:: Input data ::
..........

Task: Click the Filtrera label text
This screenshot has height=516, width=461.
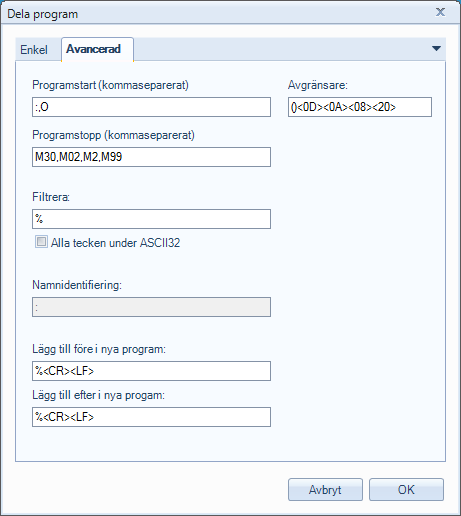Action: point(51,197)
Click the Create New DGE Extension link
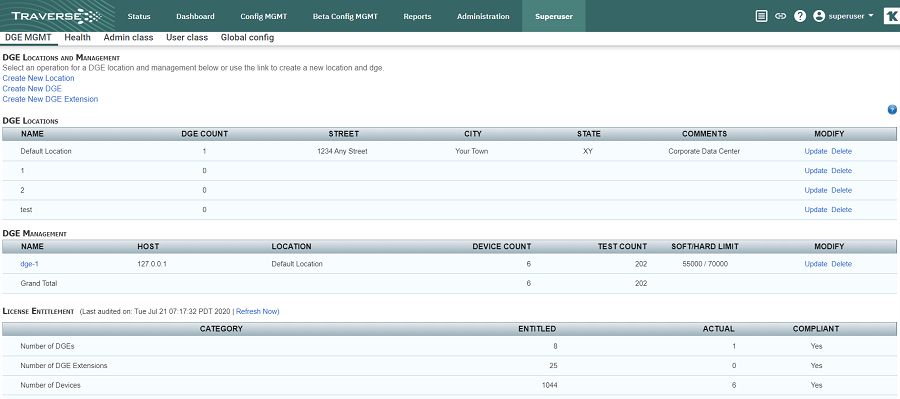900x399 pixels. click(50, 99)
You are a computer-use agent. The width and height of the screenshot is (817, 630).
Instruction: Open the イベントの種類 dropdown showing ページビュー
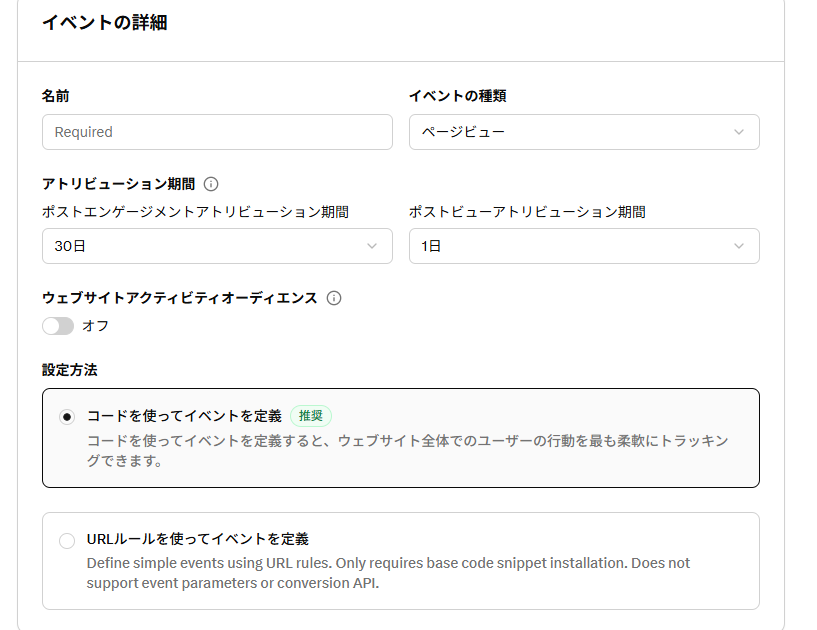point(570,132)
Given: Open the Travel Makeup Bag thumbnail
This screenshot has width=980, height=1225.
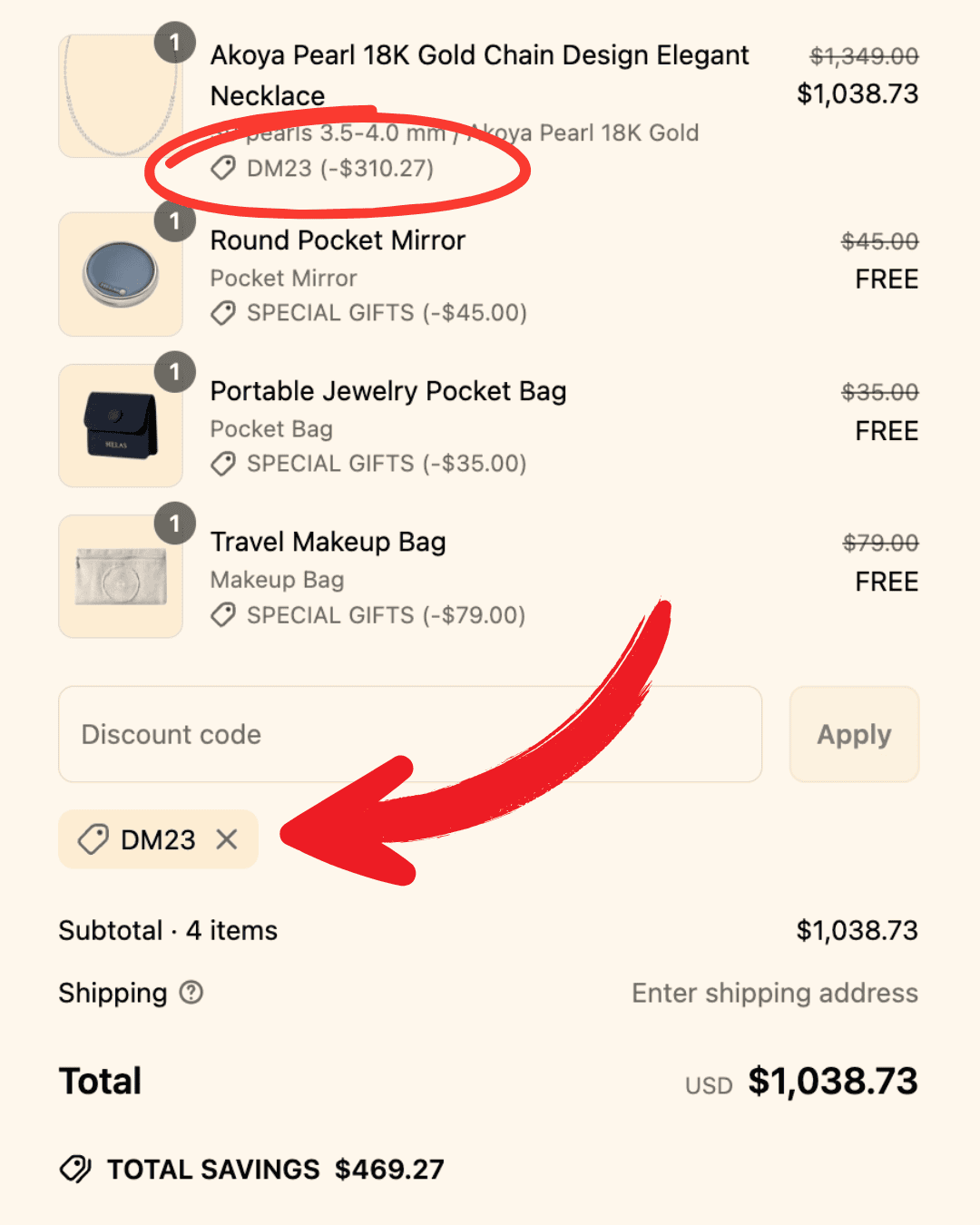Looking at the screenshot, I should pos(120,577).
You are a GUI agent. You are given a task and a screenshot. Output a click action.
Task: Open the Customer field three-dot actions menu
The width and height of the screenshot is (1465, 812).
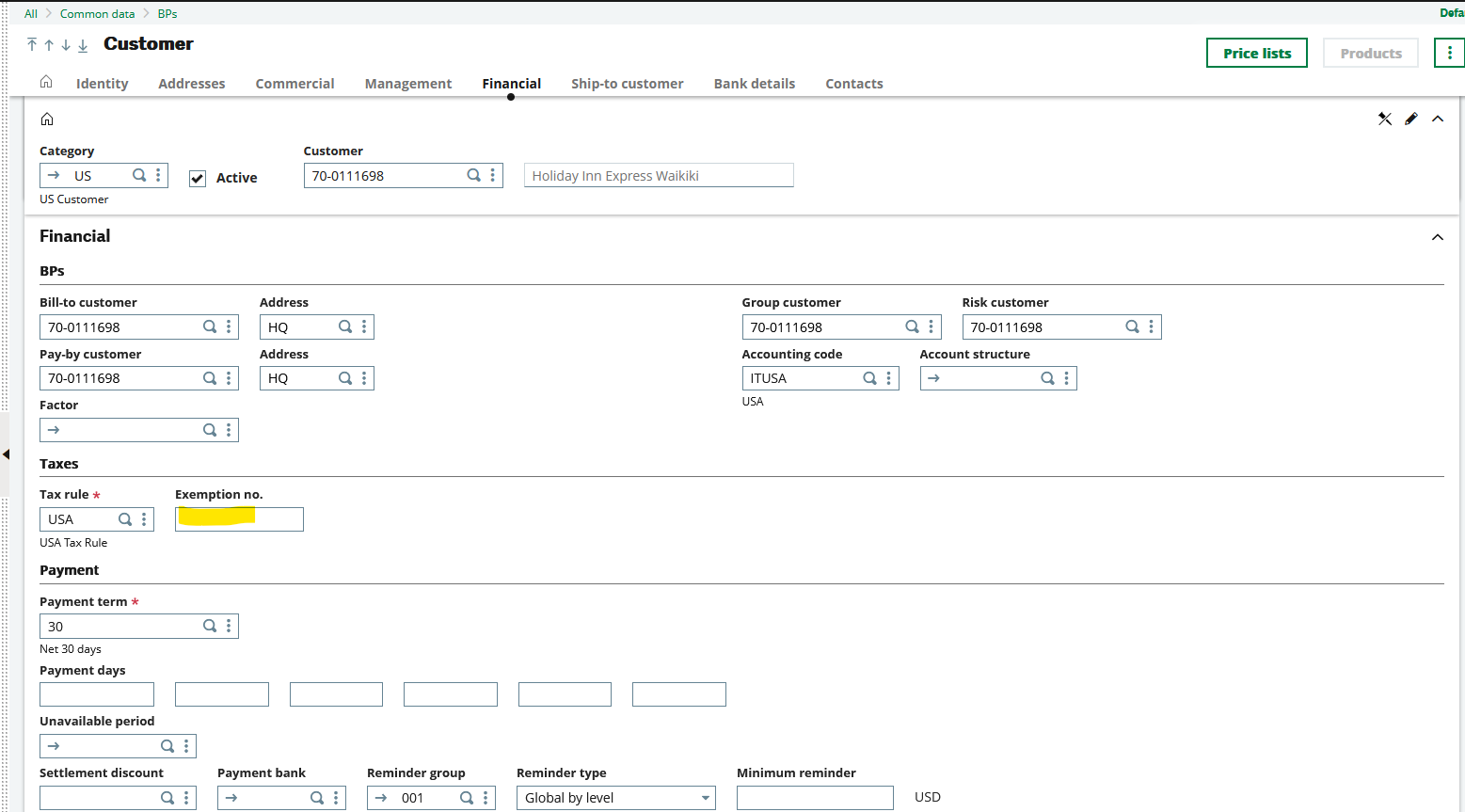pos(492,175)
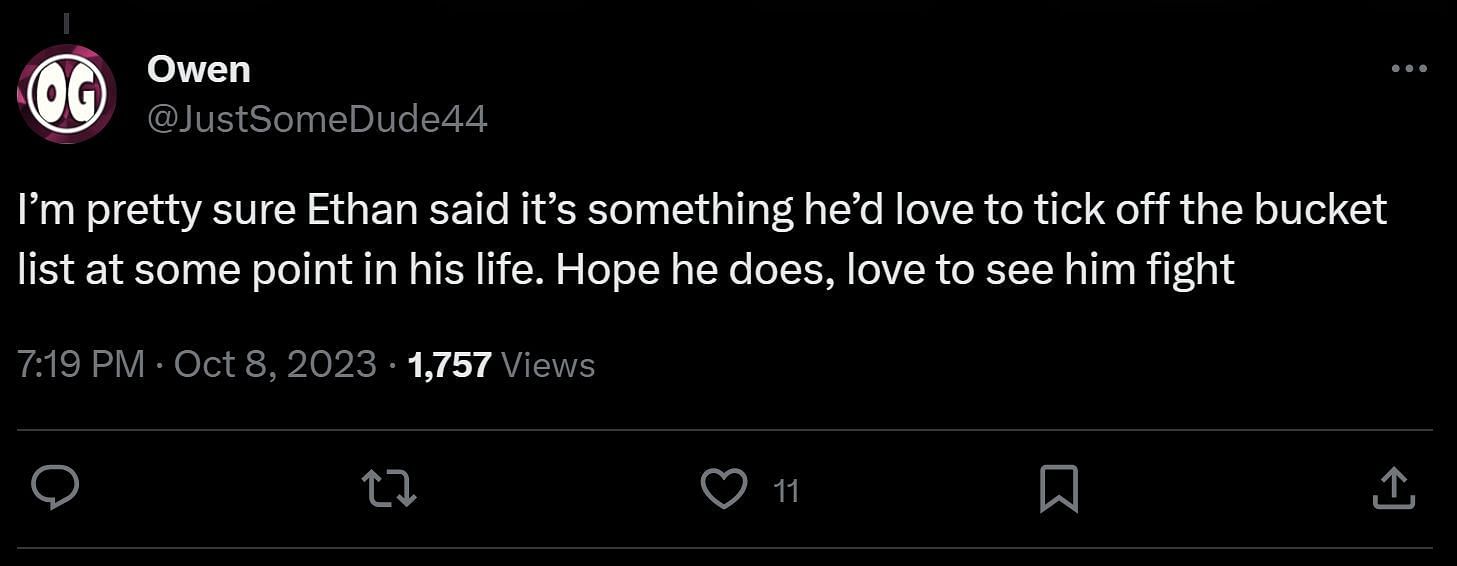Screen dimensions: 1457x566
Task: Bookmark Owen's tweet
Action: 1059,489
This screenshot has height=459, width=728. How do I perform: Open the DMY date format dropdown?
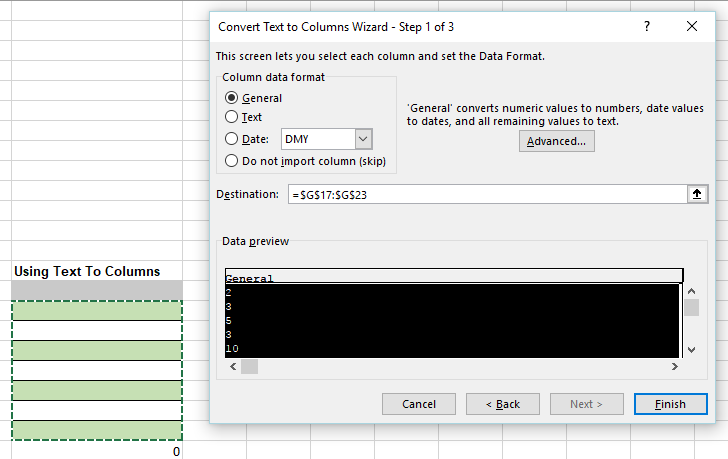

..........

:: What you have to do ::
Write out exactly the lines from the one containing "Instruction: Open the" through the end of the records above, both included, leaving all pictures out.

:: Answer area ::
Instruction: Open the イベントの種類 dropdown showing ページビュー
point(570,132)
Given: Open the Travel Makeup Bag thumbnail
This screenshot has width=980, height=1225.
Looking at the screenshot, I should pos(120,577).
You are a GUI agent. You are given a task and a screenshot. Output a click action.
Task: Open the Customer field three-dot actions menu
The width and height of the screenshot is (1465, 812).
pos(492,175)
Screen dimensions: 1457x566
Task: Bookmark Owen's tweet
Action: 1059,489
This screenshot has height=459, width=728. How do I perform: Open the DMY date format dropdown?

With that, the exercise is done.